* **EXERCISE DETAILS**: Arrange everything in the data from the line containing "Task: Reply to the main tweet by ぴー" down to the end as a numbered list, skipping blank lines. Leave the pictures out of your answer.

(Target pointing data)
::::::::

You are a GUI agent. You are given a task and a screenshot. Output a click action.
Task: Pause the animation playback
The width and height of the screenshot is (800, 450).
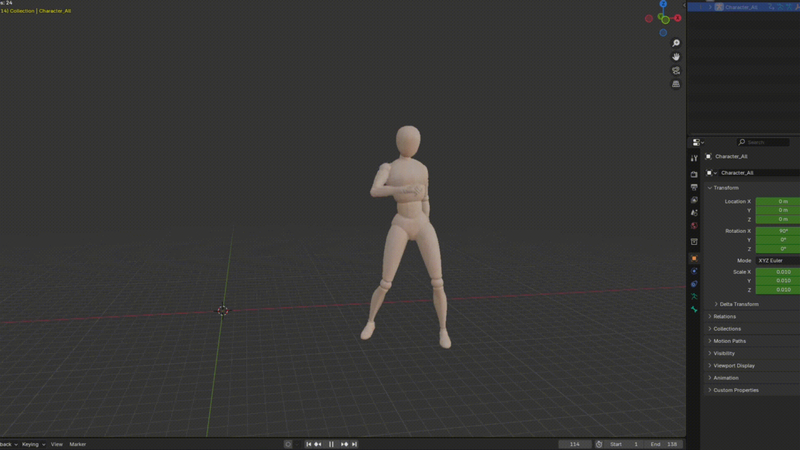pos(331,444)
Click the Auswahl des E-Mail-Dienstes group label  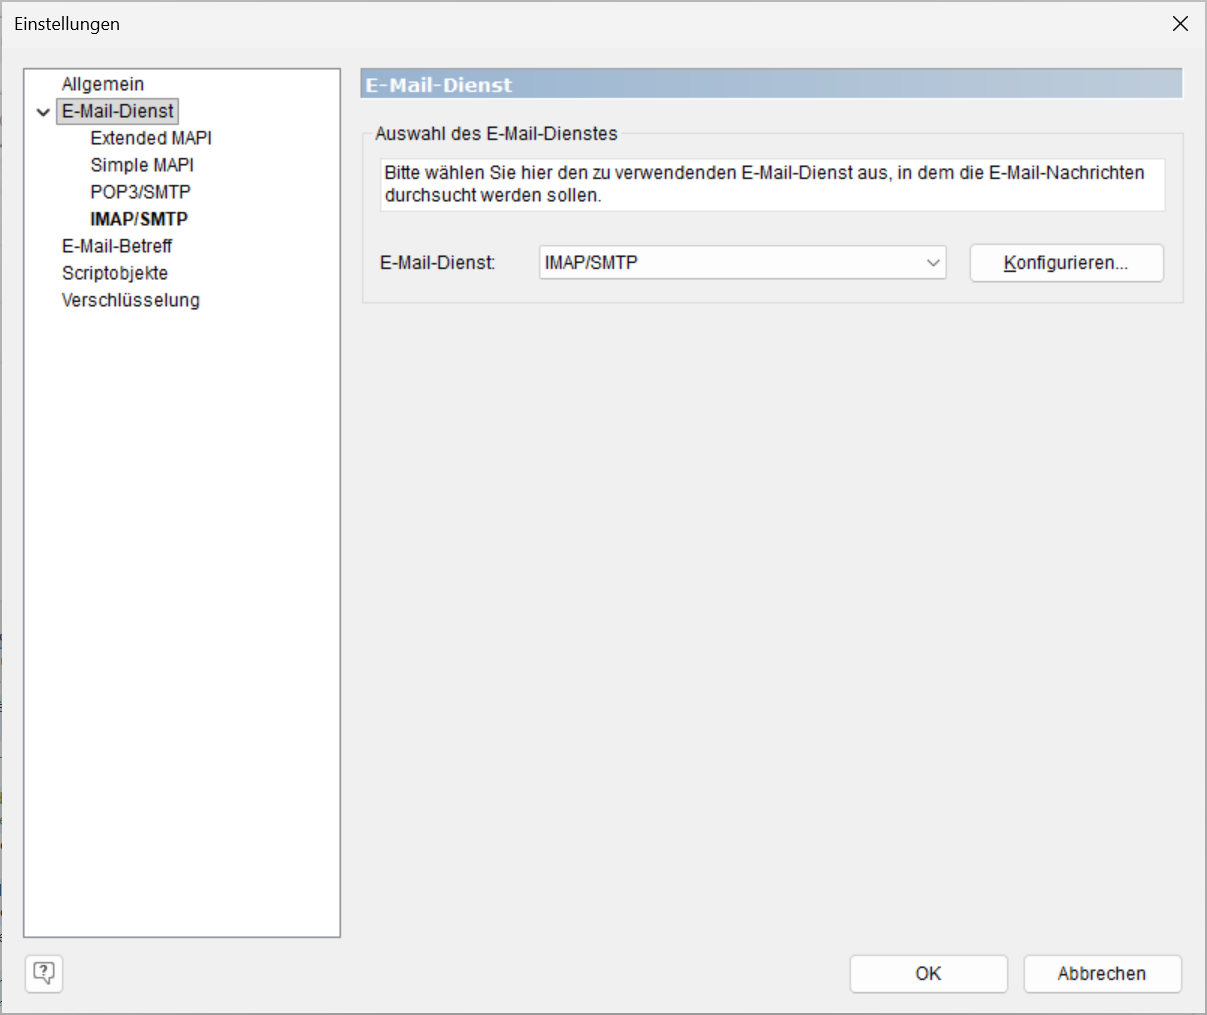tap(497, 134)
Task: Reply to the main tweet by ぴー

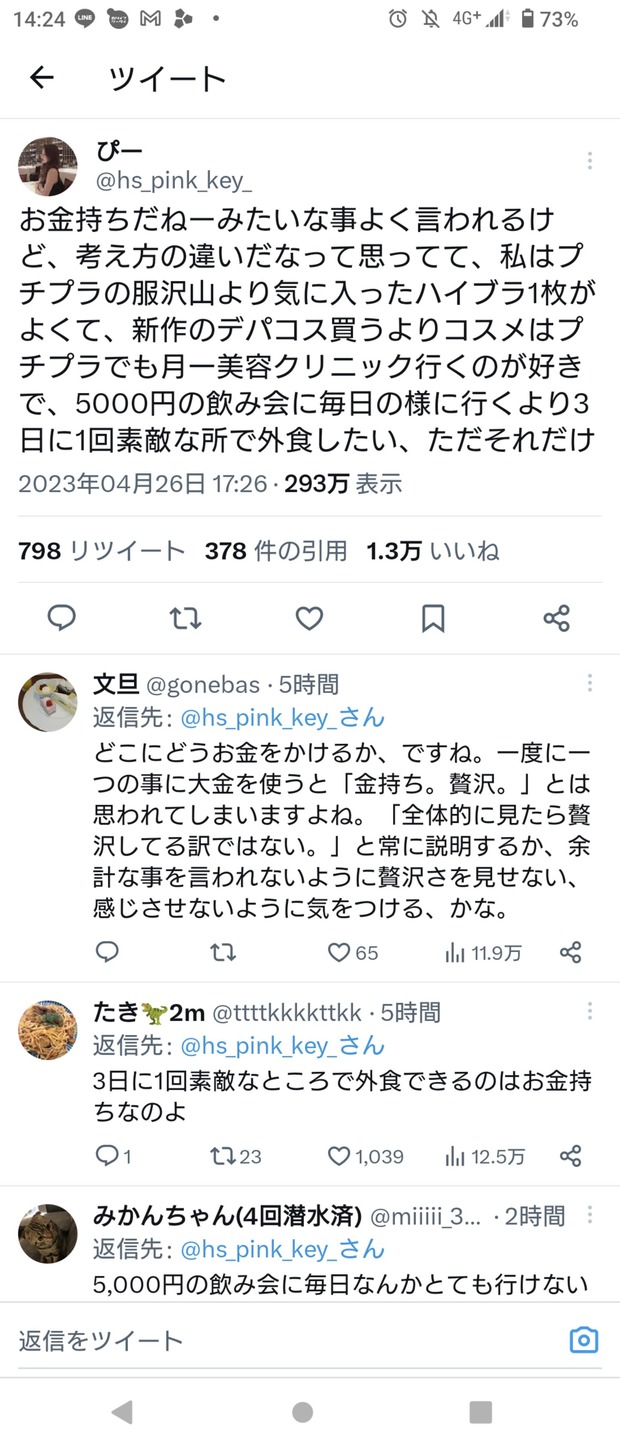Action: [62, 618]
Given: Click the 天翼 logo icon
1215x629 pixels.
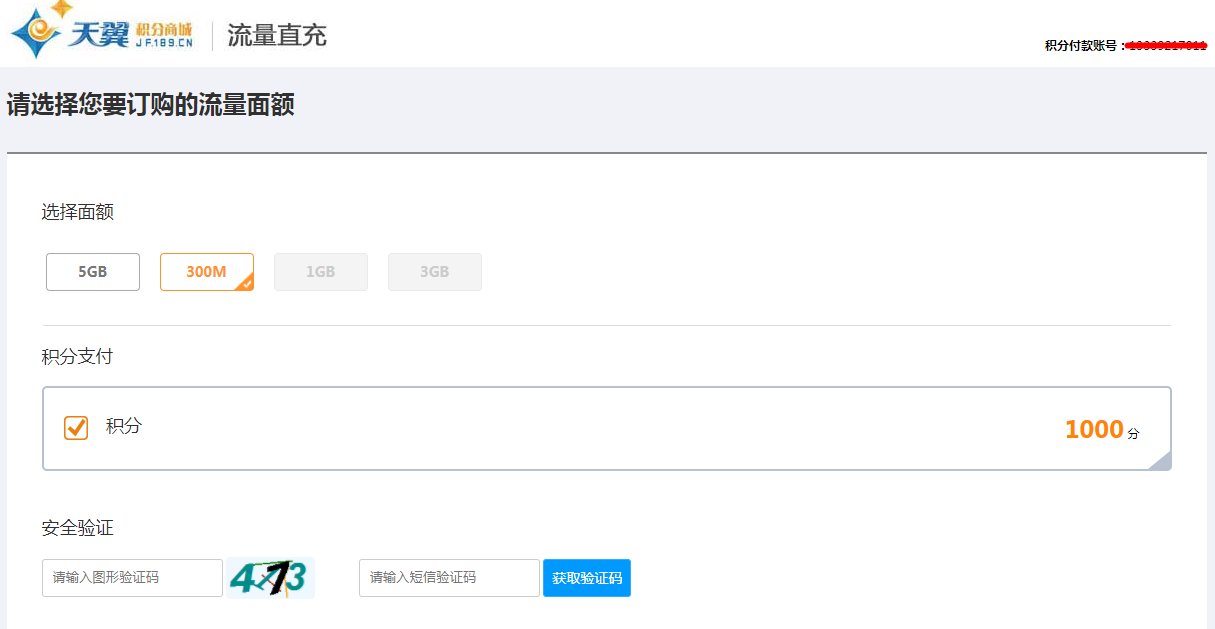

::::::::

* **SOLUTION FOR THIS EXERCISE**:
1. Task: Reply to the main tweet by ぴー
2. Action: [62, 618]
3. Given: Click the 天翼 logo icon
4. 1215x629 pixels.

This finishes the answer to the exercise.